[REQUIRED ACTION 1]
Answer these questions from the abstract listing on PERV release from pigs. Put each on its own line and mark your answers (a), (b) and (c).
(a) In which room is the talk held?
(b) What position does Joachim Denner hold?
(c) At what times does the talk start and end?
[REQUIRED ACTION 2]
For each statement, decide whether the abstract listing on PERV release from pigs agrees with it. Answer yes or no, and quote the words that decide it.
(a) The talk takes place on a Thursday.
(b) Joachim Denner is listed with the Institute of Virology at the Free University.
(c) Joachim Denner is listed with France.
[REQUIRED ACTION 3]
Continue the abstract listing on PERV release from pigs, starting after the list of authors.

[DOCUMENT EXCERPT]
————

Thursday September 23, 2021 - 17:05 to 17:40

Room: General Session

125.5 Rare release of human-tropic porcine endogenous retroviruses (PERVs) from pigs, including Göttingen Minipigs

Joachim Denner, Germany

Head of laboratory
Institute of Virology, Free University


Rare release of human-tropic porcine endogenous retroviruses (PERVs) from pigs, including Göttingen Minipigs

Joachim Denner1,2, Luise Krüger3, Yannick Kristiansen3, Uwe Fiebig3, Emelie Reuber3, Lars Möller4, Michael Laue4, Christian Reimer5,6.

————

[RECORD EXCERPTS]
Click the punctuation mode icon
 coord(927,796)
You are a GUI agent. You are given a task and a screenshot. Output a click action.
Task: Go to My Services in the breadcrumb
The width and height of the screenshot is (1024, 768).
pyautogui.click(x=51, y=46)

————

[ANSWER SPACE 1]
(a) General Session
(b) Head of laboratory
(c) It starts at 17:05 and ends at 17:40.

[ANSWER SPACE 2]
(a) Yes: "Thursday September 23, 2021"
(b) Yes: "Institute of Virology, Free University"
(c) No: "Joachim Denner, Germany"

[ANSWER SPACE 3]
1Robert Koch Fellow, Robert Koch Institute, Berlin , Germany; 2Institute of Virology, Free University Berlin, Berlin, Germany; 3HIV and Other Retroviruses, Robert Koch Institute, Berlin, Germany; 4Centre for Biological Threats and Special Pathogens ZBS 4: Advanced Light and Electron Microscopy, Robert Koch Institute, Berlin, Germany; 5Department of Animal Sciences, Animal Breeding and Genetics Group, University of Goettingen, Göttingen, Germany; 6Center for Integrated Breeding Research, University of Goettingen, Göttingen, Germany

Introduction: PERVs are integrated in the genome of pigs. PERV-A and PERV-B are present in all pigs, they produce virus particles able to infect human cells (human-tropic) and pose therefore a risk for xenotransplantation. PERV-C is present in most, but not all pigs and it infects only pig cells. In addition, recombinants between PERV-A and PERV-C have been described, which infect human cells and which are characterized by higher replications rates compared with the paternal virus. PERVs are the result of trans-species transmission of precursor retroviruses from different species and further evolution in the pig genome. Despite the ability to infect human cells, non-human primate cells and cells from other species, no PERV transmission was observed in first clinical trials transplanting pig islet cells into diabetic humans, in preclinical trials transplanting cells and organs into non-human primates with remarkably long survival times as well as in infection experiments with numerous animal species.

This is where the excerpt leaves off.